### Exercise aim
Omit any pictures, and restate word for word only the lines from the one with "970x376 pixels." through the end of the data below.

### Records supplied
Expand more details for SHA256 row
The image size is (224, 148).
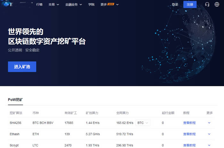click(x=209, y=123)

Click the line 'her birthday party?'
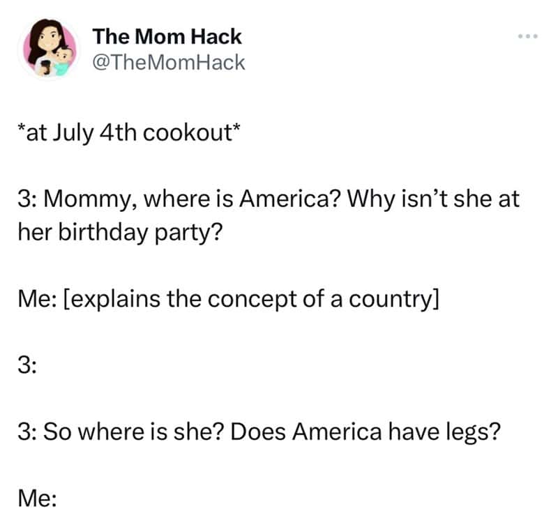tap(120, 233)
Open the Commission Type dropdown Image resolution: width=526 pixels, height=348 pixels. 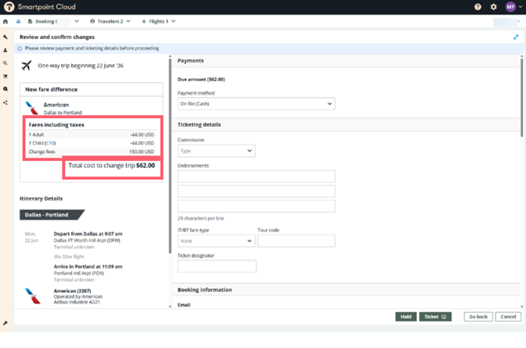coord(216,151)
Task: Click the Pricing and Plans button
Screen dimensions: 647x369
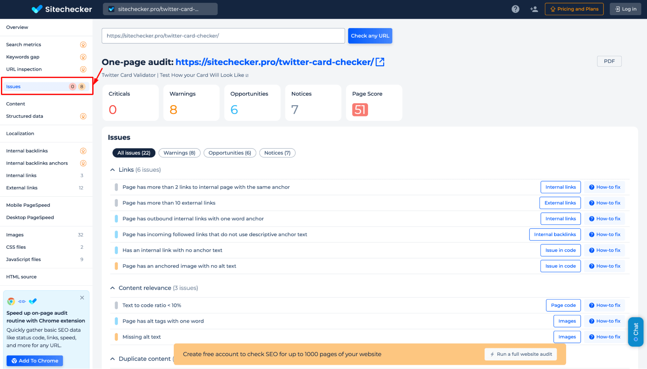Action: click(574, 9)
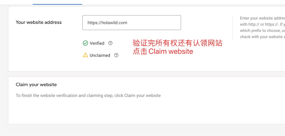Click the Your website address label
The image size is (285, 136).
coord(39,22)
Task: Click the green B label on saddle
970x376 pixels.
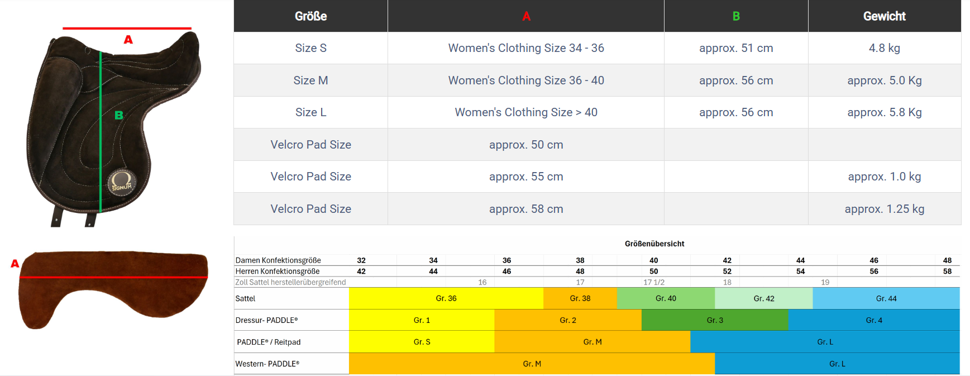Action: click(118, 115)
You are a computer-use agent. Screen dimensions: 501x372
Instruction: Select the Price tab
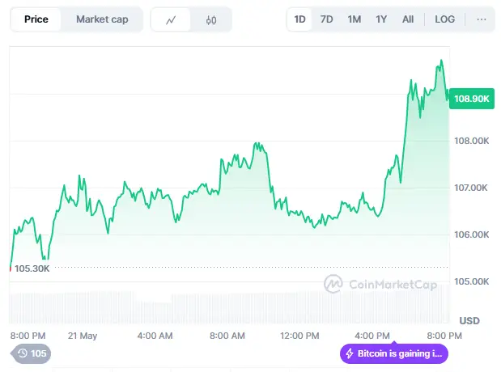pyautogui.click(x=36, y=19)
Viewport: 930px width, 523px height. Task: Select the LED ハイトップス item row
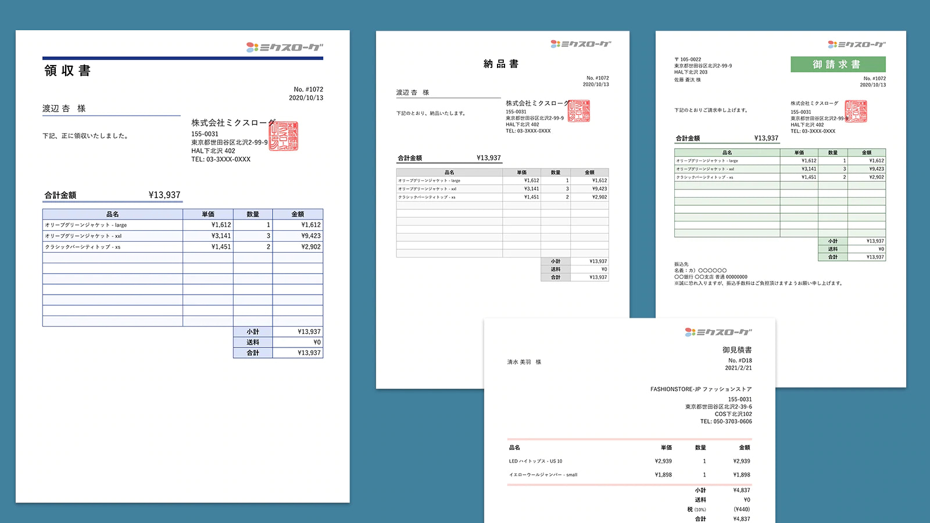point(629,461)
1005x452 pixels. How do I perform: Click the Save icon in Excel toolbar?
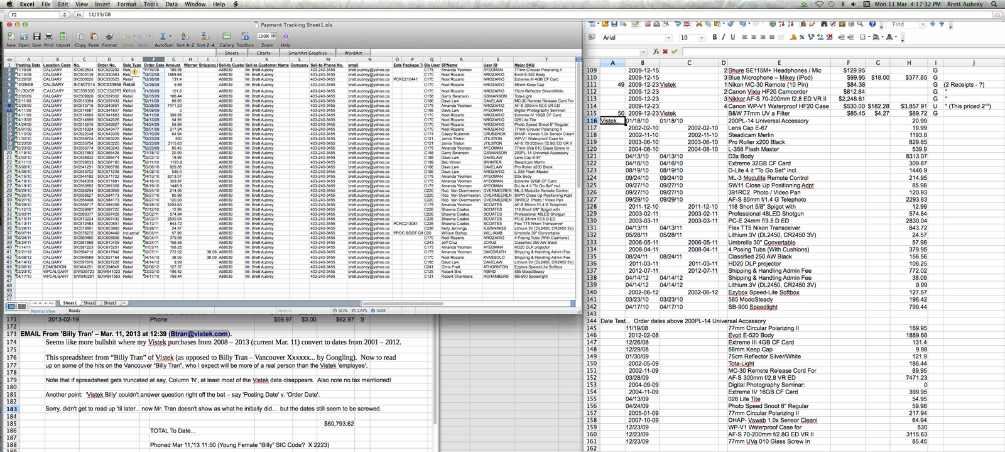pyautogui.click(x=36, y=37)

### Response to the task
970x376 pixels.
Action: click(118, 115)
You are a computer-use agent. Screen dimensions: 501x372
Instruction: Select the Price tab
pyautogui.click(x=36, y=19)
Viewport: 930px width, 523px height. Task: Select the LED ハイトップス item row
point(629,461)
1005x452 pixels. How do I perform: Click the Save icon in Excel toolbar?
pyautogui.click(x=36, y=37)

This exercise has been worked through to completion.